I was brought up thinking that every time I visited a church for the first time, I got three wishes. And if I visited more than one church for the first time on the same day, I wasn’t to repeat my wishes. It could well have been my mother’s way of getting me to darken the doors. Whatever. It worked. I still do it.
There are days when I actively seek out a church that I’ve not been to before. I could, of course, just pray. But there’s something special about being in a church for the first time. And you don’t even have to be religious or spiritual. There’s a wealth of art and stories in our churches, from the simplest to the most ornate. I have my favourites. The ones I remember. Like the Loretto Chapel in Santa Fe with the classic stairway, or St Elizabeth’s Cathedral in Košice with the altar made from guns, or the fabulous Painted Church in Honaunau.
I’ve been to Bratislava a number of times and each time I’ve visited the Blue Church. And each time it was closed. This time I got lucky. The Church of St Elizabeth is a Hungarian Secessionist Catholic church that was originally built for students of the adjacent school but then opened to the public. It was designed by Hungarian architect Ödön Lechner who was also behind one of my favourite buildings in Budapest, the Postal Savings Bank. One visitor describes it as Hundertwasser and Gaudi in Bratislava. I’ll admit that neither came to mind when I saw it and on reflection, I still can’t see Hundertwasser or Gaudi. It’s all Lechner.
It was Friday. And knowing we’d be travelling on Sunday, I figured I’d get mass. Himself said he’d stay. too, thinking it was Friday evening; a quick 20 minutes and we’d be done. Nah. The sermon alone was 20 minutes. But what a brilliant example of vocal variety that priest gave. I hadn’t a clue what he was saying but he ticked all the boxes for a compelling delivery.
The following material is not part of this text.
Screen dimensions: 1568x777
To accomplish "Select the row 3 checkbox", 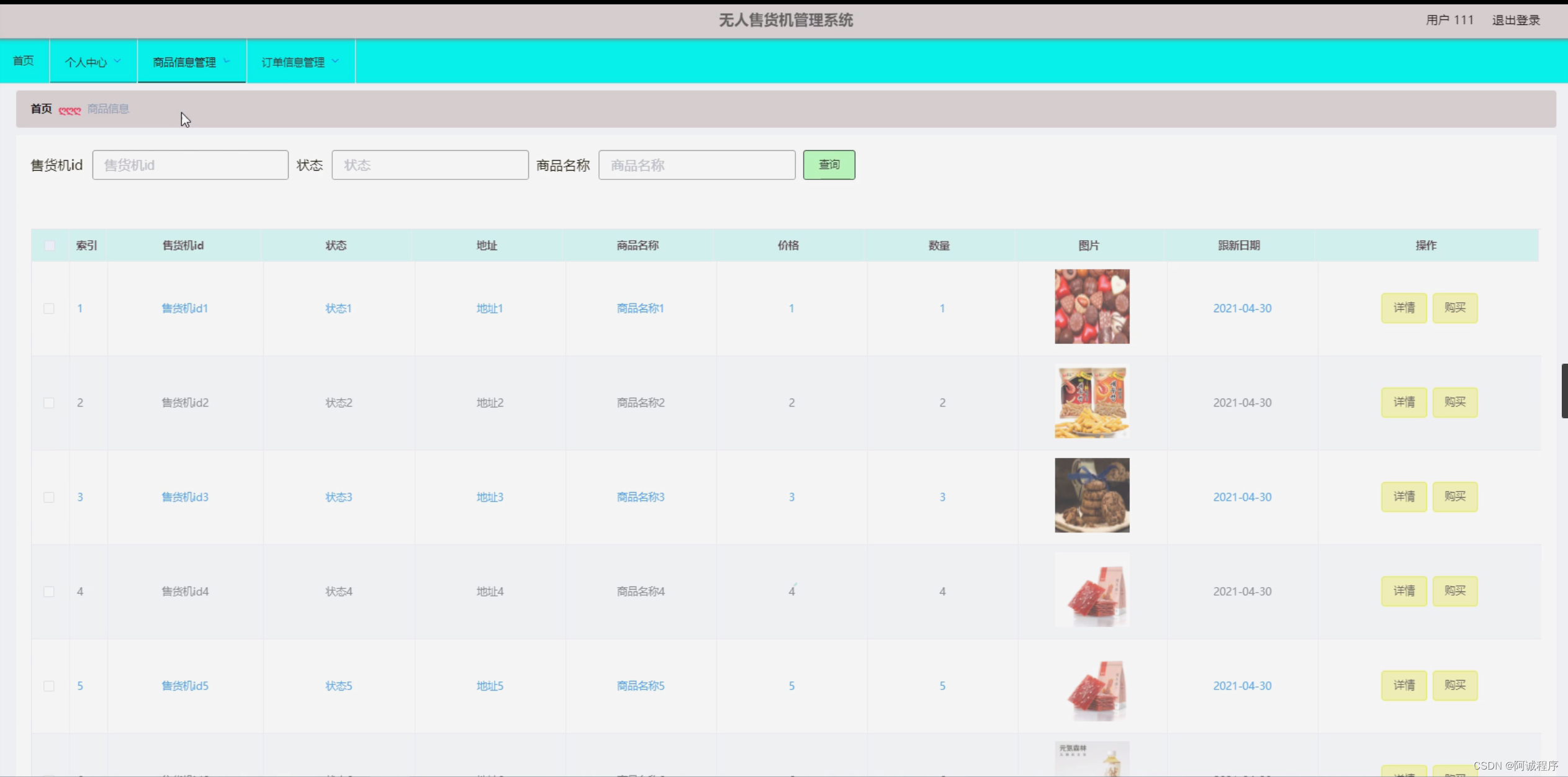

I was a little distracted by the steady stream of tourists peeking around the door, some even brazenly taking photos. One young woman was on video call with her friend and gave her a full tour of the happenings. The mind boggles. Some things you just don’t do. In my world, anyway.
Another church in Bratislava that I’ve never seen open is the cathedral (although I think it was because I’ve been mistaking the back door for the front door). This time we walked around it to see what was on the other side and yes, there was a door. A big door. St Martin’s Cathedral started off in 1221 as a Romanesque church but within a century the community had outgrown the church and a bigger one was needed. Work on a new Gothic cathedral began on the same site in 1311. It took a while. Money was hard to find and the ambitions were high. And there were the Hussite Wars that put paid to much of anything happening in the city. It was finally consecrated in 1452. Imagine. Four generations of craftsmen could have worked on it over that period. In the 1700s, a Baroque chapel was added and is now a mausoleum. It was re-Gothicised in the late 1800s after being damaged by fire, war, and an earthquake.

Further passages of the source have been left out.